What is needed:
Extract the complete data exactly as given.

Input material:
______________________________
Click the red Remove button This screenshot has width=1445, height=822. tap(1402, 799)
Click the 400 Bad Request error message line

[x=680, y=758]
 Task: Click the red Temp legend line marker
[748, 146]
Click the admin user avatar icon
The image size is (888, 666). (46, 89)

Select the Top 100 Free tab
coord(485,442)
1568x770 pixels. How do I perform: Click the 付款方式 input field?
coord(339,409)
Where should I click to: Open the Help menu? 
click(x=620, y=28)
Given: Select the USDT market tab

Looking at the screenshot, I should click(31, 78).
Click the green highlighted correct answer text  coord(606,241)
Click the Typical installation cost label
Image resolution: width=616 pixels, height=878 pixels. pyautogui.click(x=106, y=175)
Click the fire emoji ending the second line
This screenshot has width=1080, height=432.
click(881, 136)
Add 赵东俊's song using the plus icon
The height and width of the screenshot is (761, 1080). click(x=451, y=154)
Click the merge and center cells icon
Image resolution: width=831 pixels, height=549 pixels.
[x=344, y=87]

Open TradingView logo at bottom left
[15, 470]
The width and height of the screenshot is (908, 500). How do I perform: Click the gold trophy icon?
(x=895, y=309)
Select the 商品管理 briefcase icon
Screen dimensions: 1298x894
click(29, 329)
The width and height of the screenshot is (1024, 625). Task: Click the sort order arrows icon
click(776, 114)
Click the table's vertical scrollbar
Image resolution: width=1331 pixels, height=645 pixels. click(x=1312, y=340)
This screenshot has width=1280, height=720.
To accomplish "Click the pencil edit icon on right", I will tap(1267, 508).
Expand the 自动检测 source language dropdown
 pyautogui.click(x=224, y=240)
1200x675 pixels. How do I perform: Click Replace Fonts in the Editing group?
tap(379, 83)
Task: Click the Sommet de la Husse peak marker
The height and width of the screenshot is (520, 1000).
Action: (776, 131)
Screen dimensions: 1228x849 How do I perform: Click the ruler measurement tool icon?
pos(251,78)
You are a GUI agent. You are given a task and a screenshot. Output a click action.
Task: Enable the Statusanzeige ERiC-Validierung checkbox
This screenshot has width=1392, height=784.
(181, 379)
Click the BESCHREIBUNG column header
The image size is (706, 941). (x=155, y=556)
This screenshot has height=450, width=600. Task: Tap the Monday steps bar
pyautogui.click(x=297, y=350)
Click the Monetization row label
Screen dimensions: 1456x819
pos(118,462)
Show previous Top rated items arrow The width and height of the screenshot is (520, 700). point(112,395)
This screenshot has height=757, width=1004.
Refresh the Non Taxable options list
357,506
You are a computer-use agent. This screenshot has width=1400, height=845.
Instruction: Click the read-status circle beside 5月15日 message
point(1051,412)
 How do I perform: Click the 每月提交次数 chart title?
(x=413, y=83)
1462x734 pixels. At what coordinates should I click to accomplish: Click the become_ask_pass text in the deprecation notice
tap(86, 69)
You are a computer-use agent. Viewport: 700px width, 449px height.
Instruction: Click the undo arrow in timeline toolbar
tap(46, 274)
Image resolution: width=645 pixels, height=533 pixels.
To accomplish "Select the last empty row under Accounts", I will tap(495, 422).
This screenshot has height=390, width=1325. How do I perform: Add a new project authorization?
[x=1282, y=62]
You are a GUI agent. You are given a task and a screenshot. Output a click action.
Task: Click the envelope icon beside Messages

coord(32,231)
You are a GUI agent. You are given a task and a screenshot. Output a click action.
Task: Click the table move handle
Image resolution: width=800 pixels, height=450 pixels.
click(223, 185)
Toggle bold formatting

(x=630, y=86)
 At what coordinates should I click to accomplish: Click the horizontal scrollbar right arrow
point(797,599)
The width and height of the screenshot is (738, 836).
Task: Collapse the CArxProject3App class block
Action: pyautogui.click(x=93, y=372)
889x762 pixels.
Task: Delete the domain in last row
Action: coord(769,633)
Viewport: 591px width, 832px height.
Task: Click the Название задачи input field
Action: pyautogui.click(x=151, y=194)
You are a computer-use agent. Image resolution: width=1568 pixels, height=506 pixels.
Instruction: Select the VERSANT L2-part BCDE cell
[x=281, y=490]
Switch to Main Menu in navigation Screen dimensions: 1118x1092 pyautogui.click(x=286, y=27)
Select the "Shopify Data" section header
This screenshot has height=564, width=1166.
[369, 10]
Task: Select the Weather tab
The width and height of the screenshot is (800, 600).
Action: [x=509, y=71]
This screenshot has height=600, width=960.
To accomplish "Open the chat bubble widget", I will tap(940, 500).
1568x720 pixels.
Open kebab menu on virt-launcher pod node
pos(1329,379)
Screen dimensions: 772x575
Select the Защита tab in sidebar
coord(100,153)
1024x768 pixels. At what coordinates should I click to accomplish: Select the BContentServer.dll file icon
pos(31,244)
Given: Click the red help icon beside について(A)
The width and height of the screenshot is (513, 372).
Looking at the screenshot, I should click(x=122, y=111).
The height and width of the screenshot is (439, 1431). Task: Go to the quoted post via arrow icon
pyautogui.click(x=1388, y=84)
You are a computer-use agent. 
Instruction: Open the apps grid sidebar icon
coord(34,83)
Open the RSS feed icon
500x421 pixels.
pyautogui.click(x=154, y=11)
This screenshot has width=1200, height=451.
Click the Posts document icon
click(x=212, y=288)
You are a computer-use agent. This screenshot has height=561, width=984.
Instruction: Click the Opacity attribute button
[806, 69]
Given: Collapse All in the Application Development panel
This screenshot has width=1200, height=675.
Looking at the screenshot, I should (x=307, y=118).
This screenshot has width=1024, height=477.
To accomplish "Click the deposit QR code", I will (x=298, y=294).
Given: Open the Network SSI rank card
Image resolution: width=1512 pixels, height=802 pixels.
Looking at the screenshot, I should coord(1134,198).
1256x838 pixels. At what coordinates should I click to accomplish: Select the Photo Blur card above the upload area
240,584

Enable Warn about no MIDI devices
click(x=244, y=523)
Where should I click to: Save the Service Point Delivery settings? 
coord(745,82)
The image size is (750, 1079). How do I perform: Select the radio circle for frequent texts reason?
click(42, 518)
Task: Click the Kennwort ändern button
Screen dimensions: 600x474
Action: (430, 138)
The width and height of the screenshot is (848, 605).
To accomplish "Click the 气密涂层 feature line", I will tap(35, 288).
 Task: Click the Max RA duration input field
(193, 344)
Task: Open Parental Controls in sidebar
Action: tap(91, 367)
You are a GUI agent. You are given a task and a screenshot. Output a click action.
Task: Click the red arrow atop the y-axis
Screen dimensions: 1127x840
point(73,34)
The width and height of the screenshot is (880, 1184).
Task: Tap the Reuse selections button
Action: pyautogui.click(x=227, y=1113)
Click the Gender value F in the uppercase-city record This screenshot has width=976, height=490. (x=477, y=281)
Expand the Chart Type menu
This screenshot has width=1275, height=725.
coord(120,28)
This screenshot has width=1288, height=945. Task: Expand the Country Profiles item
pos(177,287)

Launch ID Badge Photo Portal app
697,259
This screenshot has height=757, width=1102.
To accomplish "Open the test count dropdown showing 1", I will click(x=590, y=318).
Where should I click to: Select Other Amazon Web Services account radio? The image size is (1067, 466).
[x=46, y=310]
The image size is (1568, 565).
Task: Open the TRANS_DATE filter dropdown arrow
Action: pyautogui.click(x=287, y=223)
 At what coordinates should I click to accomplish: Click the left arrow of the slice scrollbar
______________________________
Solved problem:
Click the red Remove button This screenshot has width=1445, height=822. tap(1402, 799)
Click the 400 Bad Request error message line

[x=680, y=758]
 Task: Click the red Temp legend line marker
[748, 146]
Click the admin user avatar icon
The image size is (888, 666). (46, 89)

Select the Top 100 Free tab
coord(485,442)
1568x770 pixels. How do I perform: Click the 付款方式 input field?
coord(339,409)
Where should I click to: Open the Help menu? 
click(x=620, y=28)
Given: Select the USDT market tab

Looking at the screenshot, I should click(31, 78).
Click the green highlighted correct answer text  coord(606,241)
Click the Typical installation cost label
Image resolution: width=616 pixels, height=878 pixels. pyautogui.click(x=106, y=175)
Click the fire emoji ending the second line
This screenshot has width=1080, height=432.
click(881, 136)
Add 赵东俊's song using the plus icon
The height and width of the screenshot is (761, 1080). click(x=451, y=154)
Click the merge and center cells icon
Image resolution: width=831 pixels, height=549 pixels.
[x=344, y=87]

Open TradingView logo at bottom left
[15, 470]
The width and height of the screenshot is (908, 500). How do I perform: Click the gold trophy icon?
(x=895, y=309)
Select the 商品管理 briefcase icon
Screen dimensions: 1298x894
click(29, 329)
The width and height of the screenshot is (1024, 625). Task: Click the sort order arrows icon
click(776, 114)
Click the table's vertical scrollbar
Image resolution: width=1331 pixels, height=645 pixels. click(x=1312, y=340)
This screenshot has width=1280, height=720.
To accomplish "Click the pencil edit icon on right", I will tap(1267, 508).
Expand the 自动检测 source language dropdown
 pyautogui.click(x=224, y=240)
1200x675 pixels. How do I perform: Click Replace Fonts in the Editing group?
tap(379, 83)
Task: Click the Sommet de la Husse peak marker
The height and width of the screenshot is (520, 1000).
Action: (776, 131)
Screen dimensions: 1228x849 How do I perform: Click the ruler measurement tool icon?
pos(251,78)
You are a GUI agent. You are given a task and a screenshot. Output a click action.
Task: Enable the Statusanzeige ERiC-Validierung checkbox
This screenshot has width=1392, height=784.
(181, 379)
Click the BESCHREIBUNG column header
The image size is (706, 941). (x=155, y=556)
This screenshot has height=450, width=600. Task: Tap the Monday steps bar
pyautogui.click(x=297, y=350)
Click the Monetization row label
Screen dimensions: 1456x819
pos(118,462)
Show previous Top rated items arrow The width and height of the screenshot is (520, 700). point(112,395)
This screenshot has height=757, width=1004.
Refresh the Non Taxable options list
357,506
You are a computer-use agent. This screenshot has width=1400, height=845.
Instruction: Click the read-status circle beside 5月15日 message
point(1051,412)
 How do I perform: Click the 每月提交次数 chart title?
(x=413, y=83)
1462x734 pixels. At what coordinates should I click to accomplish: Click the become_ask_pass text in the deprecation notice
tap(86, 69)
You are a computer-use agent. Viewport: 700px width, 449px height.
Instruction: Click the undo arrow in timeline toolbar
tap(46, 274)
Image resolution: width=645 pixels, height=533 pixels.
To accomplish "Select the last empty row under Accounts", I will tap(495, 422).
This screenshot has height=390, width=1325. How do I perform: Add a new project authorization?
[x=1282, y=62]
You are a GUI agent. You are given a task and a screenshot. Output a click action.
Task: Click the envelope icon beside Messages

coord(32,231)
You are a GUI agent. You are given a task and a screenshot. Output a click action.
Task: Click the table move handle
Image resolution: width=800 pixels, height=450 pixels.
click(223, 185)
Toggle bold formatting

(x=630, y=86)
 At what coordinates should I click to accomplish: Click the horizontal scrollbar right arrow
point(797,599)
The width and height of the screenshot is (738, 836).
Task: Collapse the CArxProject3App class block
Action: pyautogui.click(x=93, y=372)
889x762 pixels.
Task: Delete the domain in last row
Action: coord(769,633)
Viewport: 591px width, 832px height.
Task: Click the Название задачи input field
Action: pyautogui.click(x=151, y=194)
You are a computer-use agent. Image resolution: width=1568 pixels, height=506 pixels.
Instruction: Select the VERSANT L2-part BCDE cell
[x=281, y=490]
Switch to Main Menu in navigation Screen dimensions: 1118x1092 pyautogui.click(x=286, y=27)
Select the "Shopify Data" section header
This screenshot has height=564, width=1166.
[369, 10]
Task: Select the Weather tab
The width and height of the screenshot is (800, 600).
Action: [x=509, y=71]
This screenshot has height=600, width=960.
To accomplish "Open the chat bubble widget", I will tap(940, 500).
1568x720 pixels.
Open kebab menu on virt-launcher pod node
pos(1329,379)
Screen dimensions: 772x575
Select the Защита tab in sidebar
coord(100,153)
1024x768 pixels. At what coordinates should I click to accomplish: Select the BContentServer.dll file icon
pos(31,244)
Given: Click the red help icon beside について(A)
The width and height of the screenshot is (513, 372).
Looking at the screenshot, I should click(x=122, y=111).
The height and width of the screenshot is (439, 1431). Task: Go to the quoted post via arrow icon
pyautogui.click(x=1388, y=84)
You are a computer-use agent. 
Instruction: Open the apps grid sidebar icon
coord(34,83)
Open the RSS feed icon
500x421 pixels.
pyautogui.click(x=154, y=11)
This screenshot has width=1200, height=451.
Click the Posts document icon
click(x=212, y=288)
You are a computer-use agent. This screenshot has height=561, width=984.
Instruction: Click the Opacity attribute button
[806, 69]
Given: Collapse All in the Application Development panel
This screenshot has width=1200, height=675.
Looking at the screenshot, I should (x=307, y=118).
This screenshot has width=1024, height=477.
To accomplish "Click the deposit QR code", I will (x=298, y=294).
Given: Open the Network SSI rank card
Image resolution: width=1512 pixels, height=802 pixels.
Looking at the screenshot, I should coord(1134,198).
1256x838 pixels. At what coordinates should I click to accomplish: Select the Photo Blur card above the upload area
240,584

Enable Warn about no MIDI devices
click(x=244, y=523)
Where should I click to: Save the Service Point Delivery settings? 
coord(745,82)
The image size is (750, 1079). How do I perform: Select the radio circle for frequent texts reason?
click(42, 518)
Task: Click the Kennwort ändern button
Screen dimensions: 600x474
Action: (430, 138)
The width and height of the screenshot is (848, 605).
To accomplish "Click the 气密涂层 feature line", I will tap(35, 288).
 Task: Click the Max RA duration input field
(193, 344)
Task: Open Parental Controls in sidebar
Action: tap(91, 367)
You are a GUI agent. You are given a task and a screenshot. Output a click action.
Task: Click the red arrow atop the y-axis
Screen dimensions: 1127x840
point(73,34)
The width and height of the screenshot is (880, 1184).
Task: Tap the Reuse selections button
Action: pyautogui.click(x=227, y=1113)
Click the Gender value F in the uppercase-city record This screenshot has width=976, height=490. (x=477, y=281)
Expand the Chart Type menu
This screenshot has width=1275, height=725.
coord(120,28)
This screenshot has width=1288, height=945. Task: Expand the Country Profiles item
pos(177,287)

Launch ID Badge Photo Portal app
697,259
This screenshot has height=757, width=1102.
To accomplish "Open the test count dropdown showing 1", I will click(x=590, y=318).
Where should I click to: Select Other Amazon Web Services account radio? The image size is (1067, 466).
[x=46, y=310]
The image size is (1568, 565).
Task: Open the TRANS_DATE filter dropdown arrow
Action: pyautogui.click(x=287, y=223)
 At what coordinates should I click to accomplish: Click the left arrow of the slice scrollbar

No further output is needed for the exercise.